Plus 2 pantry staples I can’t live without!
Oh how delicious and satisfying a humble bowl of beans can be. Especially when you make them from scratch. Cooking dried beans is so simple and the result is soooo much better than canned. All you need is a little extra time.
Borracho beans are usually made with pinto beans and have a beer added for flavor. Some good quality bacon, jalapeño & serrano peppers, and a few spices transform these beans into something special. It is a simple dish where the beans are the star. Because it is so simple, you want really good ingredients. Canned beans will work, but you won’t get the same result. I discovered Rancho Gordo dried beans a few years ago and I am obsessed with them. They are heirloom beans far superior to anything you will get at the grocery store. I have bought them at markets in the Bay Area, but when I am home in So Cal, I order them regularly. They really are that good. This particular bean is their Rio Zape. It is in the pinto family and it is oh so good. Any dried pintos will work in the recipe, but if you can get your hands on a pound of Rancho Gordo Rio Zape beans…you will have a masterpiece.
Rancho Gordo’s site has some great info on cooking dried beans here. They give a slow cooker option which is great if you want to cook your beans during the day so you can make your borracho beans in the evening.
The other pantry staple that I love to cook with is Frontera Food’s Ancho Pepper Adobo sauce. Frontera Foods was founded by one of my favorite Mexican chefs, Rick Bayless. I love all of his salsas, sauces, and seasonings because they are so flavorful, authentic, and they are all made with clean ingredients.

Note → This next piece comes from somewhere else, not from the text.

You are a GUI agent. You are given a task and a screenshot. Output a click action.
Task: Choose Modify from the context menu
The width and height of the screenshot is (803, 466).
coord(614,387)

Many of his products are sold in most major grocery stores but the adobo sauces he makes are tough to find. My Whole Foods carries them so when I go, I stock up. The Chipotle Chili Adobo and Guajillo Chili Adobo are awesome too. You can use what you need in a recipe and keep it in the fridge for at least a month. I use these sauces for adding to chili, soup, or for braising or slow cooking meat for tacos. If you can’t find the Ancho Pepper sauce, you can definitely use dried ancho chili powder and get a similar result.
I serve my Borracho Beans with a simple cilantro lime rice. I just sauté some garlic and scallions in a little butter and olive oil and add 3 cups of cooked white rice, plenty of chopped fresh cilantro, and juice from one lime.
Of course you will want some garnishes on this…plenty of queso fresco, a little sour cream, sliced radsihes, jalapeños, and more fresh cilantro. Serve with some corn or flour tortillas and you have the perfect meal. This fed the four of us for dinner and the next night went into bean, rice and cheese burritos for another dinner. These beans would also be the perfect side at any summer BBQ.
Borracho Beans (Drunken Beans)
- 1 lb dried pinto beans (like Rancho Gordo’s Rio Zape bean)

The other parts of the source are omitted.